High-Altitude Exercise
If you’re not accustomed to exercising at elevation, keep your workouts below 2,500 meters (about 8,250 feet) for at least the first four to five days at altitude. The thinner air reduces oxygen availability, and your body needs time to compensate. For someone already living at high altitude, this is less of a concern since your body has already adapted. But traveling to a mountain resort for a ski trip or hiking vacation and immediately pushing yourself at elevation adds unnecessary risk in the first trimester.
How Hard Is Too Hard
There’s no single heart rate cutoff that applies to every pregnant person. The old advice of “stay under 140 beats per minute” has been retired because fitness levels vary so widely. Instead, the current standard is moderate intensity, meaning you can carry on a conversation while exercising but wouldn’t be able to sing. If you were already doing vigorous workouts before pregnancy, you can generally continue them, though ACOG notes that pushing beyond roughly 85% of your maximum capacity enters territory where the effects on the fetus aren’t well studied.
Jerky, bouncy, or high-impact movements also deserve caution. Your center of gravity shifts as pregnancy progresses, but even in the first trimester, the combination of relaxin-loosened joints and lower blood pressure can make quick directional changes or plyometric jumps feel different than they used to. If a movement feels unstable, trust that instinct.

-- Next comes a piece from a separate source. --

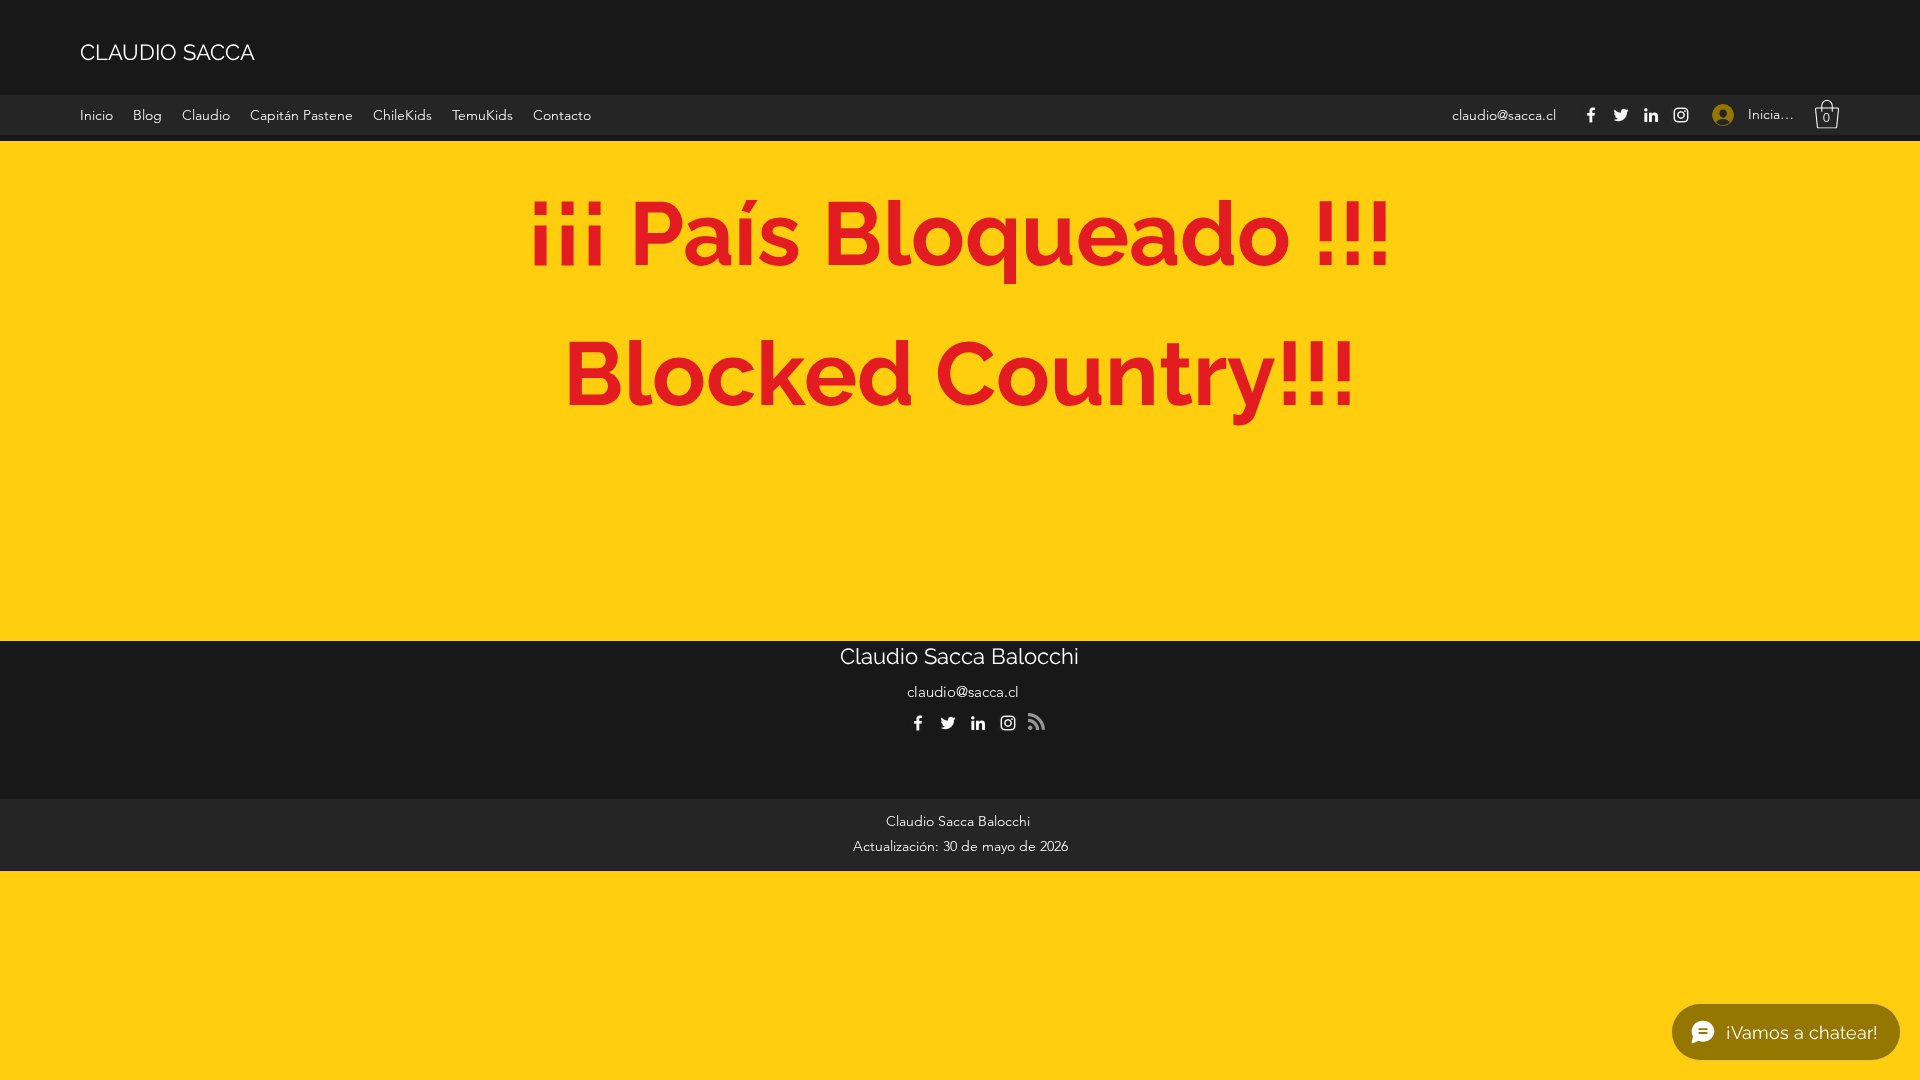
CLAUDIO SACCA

Warning Signs to Stop Immediately
Regardless of the exercise you choose, certain symptoms mean you should stop right away: vaginal bleeding, fluid leaking, regular painful tightening in your abdomen, chest pain, a sudden bad headache, dizziness or feeling faint, trouble catching your breath beyond what’s normal for the workout, or a rapid or irregular heartbeat. Muscle weakness that makes you lose your balance, pain or swelling in your lower leg, and feeling generally “not right” are also reasons to stop and get checked. These apply at every stage of pregnancy, not just the first trimester.
What’s Actually Safe
The list of what you can do is much longer than the list of what you can’t. Walking, swimming, stationary cycling, low-impact aerobics, modified strength training, and prenatal yoga in a normal-temperature room are all well-supported options. Staying active during the first trimester helps with fatigue, mood, sleep, and sets you up for an easier time as pregnancy progresses. The goal isn’t to dial everything back to nothing. It’s to cut out the specific activities where the risks clearly outweigh the benefits: contact, heat, pressure changes, extreme altitude, and movements that compromise your stability.